Source passage:
How Tires Make Noise
Dan Borza, email@example.com, and Ioana Nistea, firstname.lastname@example.org
Institut National des Sciences Appliquées,
Laboratoire de Mécanique de Rouen, France
Popular version of paper 2aSAb1
"Wavelet-based data processing for comparative study of noncontact measurement techniques for vibroacoustics"
Noise reduction is one of the major concerns in refining vehicle design. In recent years, due to considerable efforts in engine noise reduction, tires and their interaction with the road have become one of the major sources of car noise.
Determining the vibration parameters of tires may provide useful information on the contributions of different parts of the tire to the resultant noise, making it possible to improve their design.
This work aims at determining, by Electronic Speckle Pattern Interferometry (ESPI), the most important mode shapes and resonant frequencies of a tire. This non-contact laser measurement technique is an efficient tool for vibration analysis, providing full field and real time information on surface displacement.
The measurement technique
The ESPI setup for out-of-plane measurements, presented in fig. 1, is composed of a continuous wave laser source, a few optical components (beamsplitters, mirrors and lenses), a CCD camera and a computer provided with a frame grabber and adequate imaging software.
The laser wave emitted by the source is divided by the beamsplitter into two waves, the first one creating the object beam and the second one creating the reference beam.
Fig.1: Phase stepped ESPI setup
The first wave travels through the expanding lens L and is directed by mirror M1 onto the object surface, from which it is reflected and focused by the camera lens CL on the CCD sensor.
The second wave is reflected by the beam splitter BS1 and the PZT mirror, then expanded by a spatial filter SF and redirected, through mirror M2, to the beam splitter BS2, onto the CCD sensor, where it interferes with the object beam.
The path difference between the two beams creates an optical phase difference between them. This phase difference modulates the interference pattern recorded by the digital camera. For static measurements, the difference between two interferograms, one recorded in an initial, reference state of the object and the other one in a second, strained state produces a fringe pattern. This fringe pattern contains the necessary information on the relative displacement field.

Tasks and exercises:
(1) In the passage on how tires make noise, why have tires and their contact with the road become one of the major sources of car noise? Answer in one to three sentences.
(2) Continue the passage on how tires make noise from its last sentence onward.

Data rows:
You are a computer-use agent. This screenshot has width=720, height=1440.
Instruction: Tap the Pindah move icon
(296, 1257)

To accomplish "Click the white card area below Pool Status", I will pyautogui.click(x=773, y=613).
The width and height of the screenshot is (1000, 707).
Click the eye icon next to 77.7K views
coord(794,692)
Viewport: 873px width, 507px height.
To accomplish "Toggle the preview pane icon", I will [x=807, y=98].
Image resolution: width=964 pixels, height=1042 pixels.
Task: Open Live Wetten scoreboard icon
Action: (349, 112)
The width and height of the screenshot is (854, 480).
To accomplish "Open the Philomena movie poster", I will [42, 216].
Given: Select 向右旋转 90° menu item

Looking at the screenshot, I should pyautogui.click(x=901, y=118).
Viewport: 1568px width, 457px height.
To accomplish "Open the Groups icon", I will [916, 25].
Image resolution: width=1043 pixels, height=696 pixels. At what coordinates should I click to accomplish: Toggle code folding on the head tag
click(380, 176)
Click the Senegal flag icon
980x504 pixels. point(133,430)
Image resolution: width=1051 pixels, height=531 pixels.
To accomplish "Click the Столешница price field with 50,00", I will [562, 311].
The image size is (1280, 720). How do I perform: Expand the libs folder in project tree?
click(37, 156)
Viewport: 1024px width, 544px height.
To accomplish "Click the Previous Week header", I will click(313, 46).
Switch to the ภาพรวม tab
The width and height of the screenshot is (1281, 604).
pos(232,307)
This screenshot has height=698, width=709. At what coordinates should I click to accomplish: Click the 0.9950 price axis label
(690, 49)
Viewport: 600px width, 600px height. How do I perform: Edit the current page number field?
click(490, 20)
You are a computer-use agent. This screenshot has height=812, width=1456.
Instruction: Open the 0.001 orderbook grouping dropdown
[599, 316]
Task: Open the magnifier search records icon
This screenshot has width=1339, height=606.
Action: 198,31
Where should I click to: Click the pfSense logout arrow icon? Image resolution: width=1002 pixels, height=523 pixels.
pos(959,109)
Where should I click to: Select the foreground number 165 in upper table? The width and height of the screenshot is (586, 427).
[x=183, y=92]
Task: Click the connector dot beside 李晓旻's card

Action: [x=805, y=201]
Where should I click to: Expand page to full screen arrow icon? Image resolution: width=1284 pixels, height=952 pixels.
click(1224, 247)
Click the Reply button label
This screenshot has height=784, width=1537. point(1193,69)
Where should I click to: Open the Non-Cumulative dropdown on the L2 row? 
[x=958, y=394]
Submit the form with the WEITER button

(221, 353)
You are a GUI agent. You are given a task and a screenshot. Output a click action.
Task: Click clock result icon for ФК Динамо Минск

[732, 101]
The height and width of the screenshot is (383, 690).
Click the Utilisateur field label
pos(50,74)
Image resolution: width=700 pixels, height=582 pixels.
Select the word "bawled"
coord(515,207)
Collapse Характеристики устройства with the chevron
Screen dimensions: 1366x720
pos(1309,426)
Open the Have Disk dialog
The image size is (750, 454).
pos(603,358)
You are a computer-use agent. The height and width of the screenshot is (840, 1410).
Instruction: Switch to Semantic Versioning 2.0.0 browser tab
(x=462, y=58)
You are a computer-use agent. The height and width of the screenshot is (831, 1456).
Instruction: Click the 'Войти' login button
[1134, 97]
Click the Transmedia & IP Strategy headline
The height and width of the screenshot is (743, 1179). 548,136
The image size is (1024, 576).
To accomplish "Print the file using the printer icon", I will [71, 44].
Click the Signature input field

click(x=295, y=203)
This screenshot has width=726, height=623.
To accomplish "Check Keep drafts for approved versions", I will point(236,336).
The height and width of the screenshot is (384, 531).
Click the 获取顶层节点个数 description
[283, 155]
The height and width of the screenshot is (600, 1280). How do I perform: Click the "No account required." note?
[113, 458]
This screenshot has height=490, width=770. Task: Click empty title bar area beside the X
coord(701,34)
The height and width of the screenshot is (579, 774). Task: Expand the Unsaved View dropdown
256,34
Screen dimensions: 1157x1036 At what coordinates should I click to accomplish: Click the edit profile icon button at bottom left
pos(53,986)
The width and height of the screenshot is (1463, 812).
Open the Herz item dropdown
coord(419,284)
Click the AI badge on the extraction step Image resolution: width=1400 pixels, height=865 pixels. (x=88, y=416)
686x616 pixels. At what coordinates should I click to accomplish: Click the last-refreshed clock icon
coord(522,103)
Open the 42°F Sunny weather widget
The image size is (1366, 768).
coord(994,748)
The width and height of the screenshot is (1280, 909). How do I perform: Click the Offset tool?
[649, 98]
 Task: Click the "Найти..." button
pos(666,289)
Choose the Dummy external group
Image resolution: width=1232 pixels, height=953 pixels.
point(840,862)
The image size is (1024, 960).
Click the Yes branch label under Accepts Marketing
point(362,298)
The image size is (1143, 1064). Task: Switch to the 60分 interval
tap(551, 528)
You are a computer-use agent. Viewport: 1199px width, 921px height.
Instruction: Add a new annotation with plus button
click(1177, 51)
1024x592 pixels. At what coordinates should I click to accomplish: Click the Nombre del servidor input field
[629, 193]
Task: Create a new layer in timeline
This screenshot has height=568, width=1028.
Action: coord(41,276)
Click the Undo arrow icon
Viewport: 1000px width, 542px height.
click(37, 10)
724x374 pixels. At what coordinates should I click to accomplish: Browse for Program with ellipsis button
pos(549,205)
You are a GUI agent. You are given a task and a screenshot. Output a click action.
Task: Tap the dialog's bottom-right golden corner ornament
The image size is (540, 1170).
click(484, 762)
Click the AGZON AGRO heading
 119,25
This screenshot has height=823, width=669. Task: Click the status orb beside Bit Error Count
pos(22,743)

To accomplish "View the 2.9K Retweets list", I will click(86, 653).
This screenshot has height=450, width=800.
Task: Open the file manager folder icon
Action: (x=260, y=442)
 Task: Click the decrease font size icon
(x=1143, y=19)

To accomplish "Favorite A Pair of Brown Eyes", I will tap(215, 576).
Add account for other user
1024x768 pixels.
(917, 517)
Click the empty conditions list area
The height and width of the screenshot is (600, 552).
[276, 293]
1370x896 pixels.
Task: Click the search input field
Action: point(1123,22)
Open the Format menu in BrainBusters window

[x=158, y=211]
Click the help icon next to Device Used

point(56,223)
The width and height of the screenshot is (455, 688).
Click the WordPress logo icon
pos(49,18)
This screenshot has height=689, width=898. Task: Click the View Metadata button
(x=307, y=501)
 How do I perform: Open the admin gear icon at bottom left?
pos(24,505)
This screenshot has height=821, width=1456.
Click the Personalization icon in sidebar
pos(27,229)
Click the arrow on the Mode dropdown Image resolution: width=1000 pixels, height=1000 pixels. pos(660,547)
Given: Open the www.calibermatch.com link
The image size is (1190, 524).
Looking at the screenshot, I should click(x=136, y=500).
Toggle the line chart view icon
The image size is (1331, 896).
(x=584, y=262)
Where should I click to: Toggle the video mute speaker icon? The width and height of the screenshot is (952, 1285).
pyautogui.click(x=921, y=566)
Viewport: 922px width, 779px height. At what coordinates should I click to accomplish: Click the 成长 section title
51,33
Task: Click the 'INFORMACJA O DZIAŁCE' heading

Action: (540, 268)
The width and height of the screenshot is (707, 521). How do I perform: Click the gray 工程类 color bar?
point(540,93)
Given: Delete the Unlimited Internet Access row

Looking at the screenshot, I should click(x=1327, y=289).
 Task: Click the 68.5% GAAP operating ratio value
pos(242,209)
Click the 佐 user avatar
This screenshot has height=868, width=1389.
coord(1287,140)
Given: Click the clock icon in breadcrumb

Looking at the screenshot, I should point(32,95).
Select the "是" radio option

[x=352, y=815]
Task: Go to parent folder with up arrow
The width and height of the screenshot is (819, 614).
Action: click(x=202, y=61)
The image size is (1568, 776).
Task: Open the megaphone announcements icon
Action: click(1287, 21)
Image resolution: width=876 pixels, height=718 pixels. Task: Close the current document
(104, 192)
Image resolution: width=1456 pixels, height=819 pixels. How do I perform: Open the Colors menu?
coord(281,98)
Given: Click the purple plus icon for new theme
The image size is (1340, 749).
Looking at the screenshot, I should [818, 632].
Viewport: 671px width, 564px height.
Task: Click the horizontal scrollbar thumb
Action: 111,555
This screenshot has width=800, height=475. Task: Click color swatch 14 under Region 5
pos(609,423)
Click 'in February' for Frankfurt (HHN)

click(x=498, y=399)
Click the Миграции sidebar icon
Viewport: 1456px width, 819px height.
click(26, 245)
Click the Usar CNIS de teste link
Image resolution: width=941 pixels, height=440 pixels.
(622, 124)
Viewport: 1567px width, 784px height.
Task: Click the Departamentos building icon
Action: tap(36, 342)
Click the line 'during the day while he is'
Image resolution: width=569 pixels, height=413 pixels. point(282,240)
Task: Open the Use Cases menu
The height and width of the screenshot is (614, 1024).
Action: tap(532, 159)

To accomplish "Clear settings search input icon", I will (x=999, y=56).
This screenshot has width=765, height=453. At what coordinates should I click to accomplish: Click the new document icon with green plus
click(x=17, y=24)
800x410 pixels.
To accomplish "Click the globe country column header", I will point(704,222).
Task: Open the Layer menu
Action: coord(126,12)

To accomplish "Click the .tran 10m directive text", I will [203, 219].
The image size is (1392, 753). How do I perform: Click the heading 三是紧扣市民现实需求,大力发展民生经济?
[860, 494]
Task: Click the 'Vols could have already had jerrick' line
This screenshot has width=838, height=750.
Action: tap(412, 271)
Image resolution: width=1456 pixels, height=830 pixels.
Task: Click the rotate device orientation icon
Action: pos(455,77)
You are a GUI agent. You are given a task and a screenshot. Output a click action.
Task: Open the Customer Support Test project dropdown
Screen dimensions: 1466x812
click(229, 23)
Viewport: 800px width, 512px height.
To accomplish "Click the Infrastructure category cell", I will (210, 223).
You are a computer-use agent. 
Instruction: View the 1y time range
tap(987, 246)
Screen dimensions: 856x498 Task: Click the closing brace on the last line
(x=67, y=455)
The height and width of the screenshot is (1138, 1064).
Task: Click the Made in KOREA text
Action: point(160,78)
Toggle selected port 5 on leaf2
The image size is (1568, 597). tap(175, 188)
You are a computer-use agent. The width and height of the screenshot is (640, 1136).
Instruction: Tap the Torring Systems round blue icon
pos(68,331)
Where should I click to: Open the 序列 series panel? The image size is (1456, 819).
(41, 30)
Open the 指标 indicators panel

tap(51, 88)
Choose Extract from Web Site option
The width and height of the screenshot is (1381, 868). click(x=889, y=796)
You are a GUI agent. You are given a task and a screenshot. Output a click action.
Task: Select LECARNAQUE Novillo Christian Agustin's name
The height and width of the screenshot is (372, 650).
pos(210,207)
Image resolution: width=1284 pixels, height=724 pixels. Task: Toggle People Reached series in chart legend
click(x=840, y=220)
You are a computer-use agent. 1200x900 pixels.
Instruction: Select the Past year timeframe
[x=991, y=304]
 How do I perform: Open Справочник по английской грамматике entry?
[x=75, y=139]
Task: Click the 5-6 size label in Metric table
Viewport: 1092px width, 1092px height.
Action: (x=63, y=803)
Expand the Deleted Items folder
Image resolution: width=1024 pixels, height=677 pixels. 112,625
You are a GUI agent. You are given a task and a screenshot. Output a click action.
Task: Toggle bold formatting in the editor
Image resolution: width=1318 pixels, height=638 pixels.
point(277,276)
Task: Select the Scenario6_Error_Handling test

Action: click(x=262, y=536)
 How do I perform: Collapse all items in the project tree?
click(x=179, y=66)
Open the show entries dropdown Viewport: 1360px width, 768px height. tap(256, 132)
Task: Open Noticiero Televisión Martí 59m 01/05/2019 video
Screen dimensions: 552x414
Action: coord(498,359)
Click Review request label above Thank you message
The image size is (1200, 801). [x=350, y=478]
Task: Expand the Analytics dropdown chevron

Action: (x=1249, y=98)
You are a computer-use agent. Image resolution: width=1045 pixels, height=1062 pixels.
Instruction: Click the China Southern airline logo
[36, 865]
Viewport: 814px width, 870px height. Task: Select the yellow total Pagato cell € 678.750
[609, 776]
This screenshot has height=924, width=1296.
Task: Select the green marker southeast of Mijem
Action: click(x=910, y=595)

Outputs for the tasks:
(1) In recent years, considerable effort has gone into reducing engine noise. As a result, tires and their interaction with the road have become one of the major sources of car noise.

(2)
The technique also allows measuring vibrations. In this case, the object is forced to vibrate harmonically by a shaker (E) driven by a variable frequency generator (FG). As the camera’s acquisition time is much higher than the object’s vibration period, the information contained by the recorded images is integrated over several periods of vibration.
The operator examines on a display monitor the object image covered by a pattern of interference fringes. These fringes represent a contour map of the out-of-plane vibration amplitudes.
The experimental setup for the vibration measurement of the tyre is shown in fig. 2. A static load of 4 kN is applied through the test table (1) with two rods (2) and monitored by two dynamometers (4). In order to increase visibility, the surface of the tire is covered with white paint. A supplementary mirror (3) allows observation of the thread region.
Fig 2: Test setup
The vibration is applied on the thread near the limit of the tire foot print (6). Under real, rolling conditions, this part of the tire corresponds to the excitation point.
Most of the tire’s resonant modes are situated in the 40 – 1100 Hz frequency range. At low frequencies (under 170 Hz) most of the modes engage into vibration the rim and parts of the test table and loading mechanism (fig. 3.a). We found an important number of resonant modes in the 170 - 650 Hz frequency range. Due to their high density, these modes are poorly separated in frequency, which yields coupled mode shapes, highly variable with excitation frequency shift (fig. 3.d). The vibration amplitudes are generally decreasing from the excitation point to the opposite end of the tyre’s diameter (fig. 3.c). We can also observe that in most of the cases, the vibration amplitudes on the thread of the tire are more important than those situated on the sidewalls (fig. 3.b).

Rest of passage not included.